It’s Female Founder Friday again! Time to spotlight another amazing woman entrepreneur and her company. Let me introduce you to Laura Fredericks, a 1776 alum and also a soon-to-be MASS Challenge alum with a very cool startup, Describli.
Describli provides a suite of tools that help authors discover their audience, find more readers in their niche, and customize their marketing strategy to fit their readers. Authors can track sales, manage social media engagement, and experiment with new marketing methods from one simple platform. Our data and analytics give you unique insights about your books, the tools to act on those insights, and the time to get back to writing.
– Authors need a more reliable way to make decisions about how to market their work, and who to market to. We believe data and analytics help authors make smarter decisions and reach a more strategic audience.
– We are currently accepting authors to the private beta for Describli, which is being offered to beta users at beta users for free (a $35/month value). Authors can sign up at describli.com!
What is your favorite thing about being a female founder?

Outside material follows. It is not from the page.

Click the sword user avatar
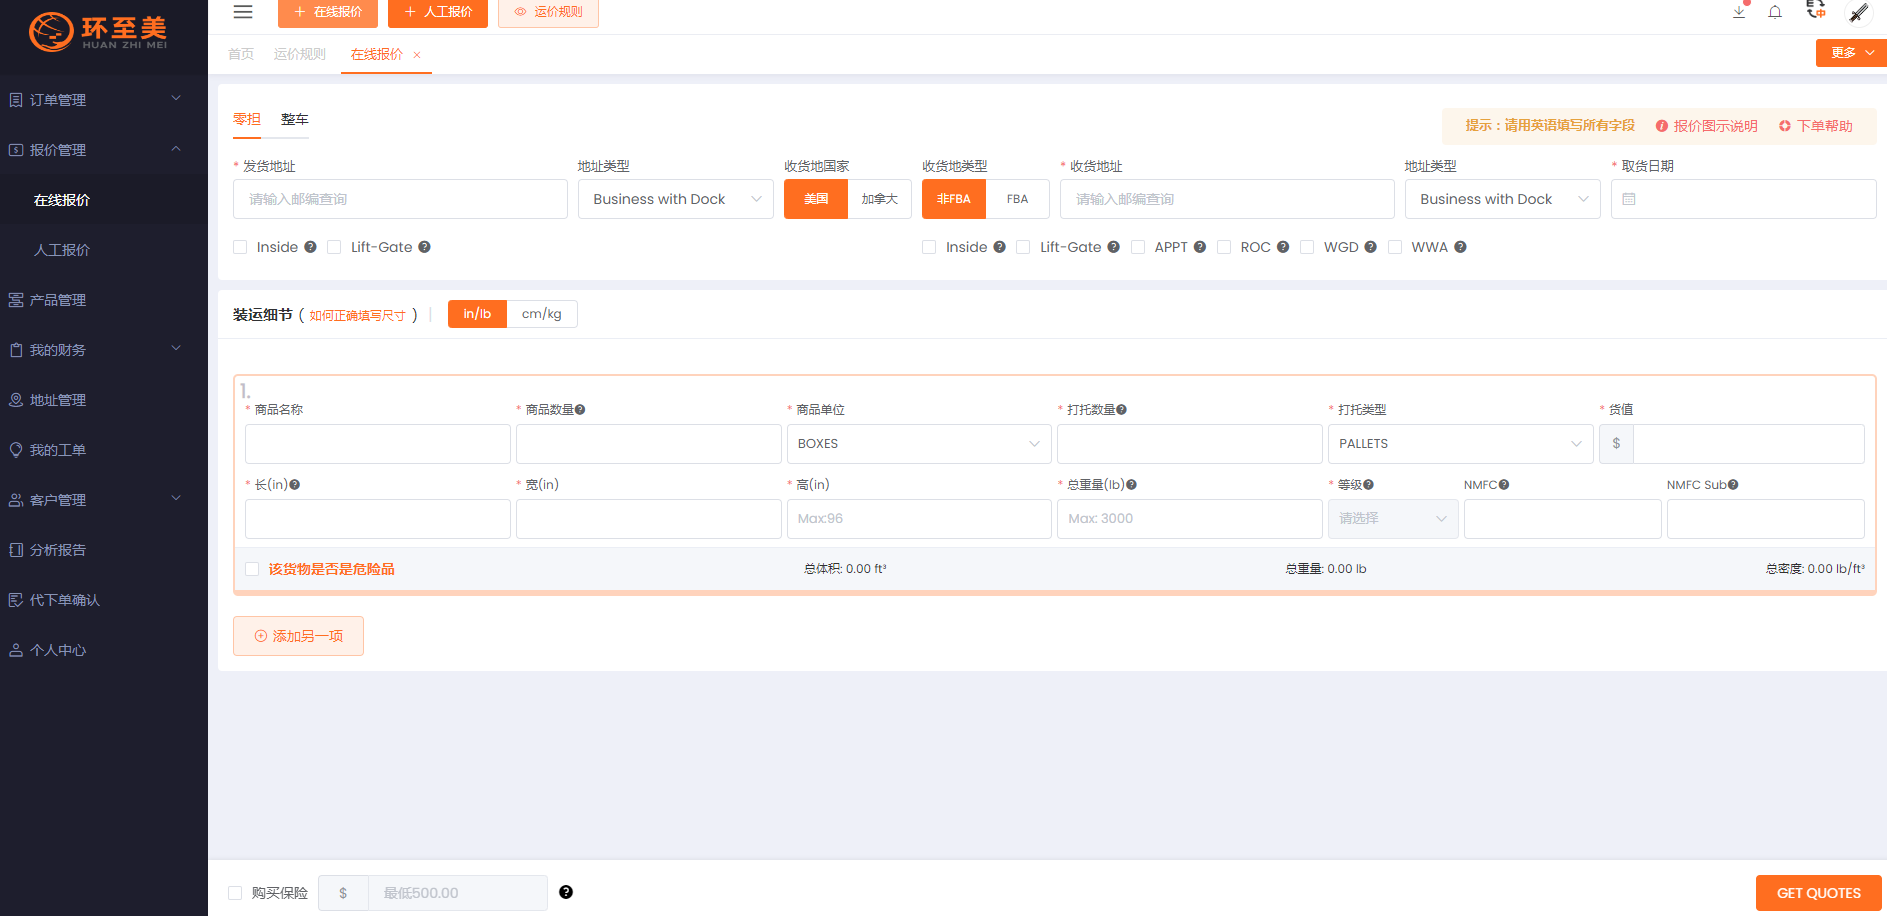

I think the sense of community has gotten really strong over the last few years. Female entrepreneurs are helping each other to navigate the ecosystem and find power in being female, instead of thinking of it in any way as a disadvantage. We’re sticking together and building stronger startups because of it! We give each other some much-needed advice when we need it the most. We all have our own personal strengths and weaknesses. If one person is looking to expand their social media presence, you’ll always have someone telling you that you can get Instagram growth with Nitreo, or a similar company. When you are truly stuck and have nowhere to turn to, we are there to pick each other up and to continue creating our success.
What is your advice for an aspiring female founder?
I would advise other female founders to consider the motivations of the people that you’re dealing with, and give others the benefit of the doubt. It’s pretty rare that someone is trying to be deliberately sexist or biased; a lot of bad experiences are instead based on miscommunications or unconscious bias. If you have a bad experience, take the opportunity to act professionally, educate if it’s appropriate, and move on with building a great company.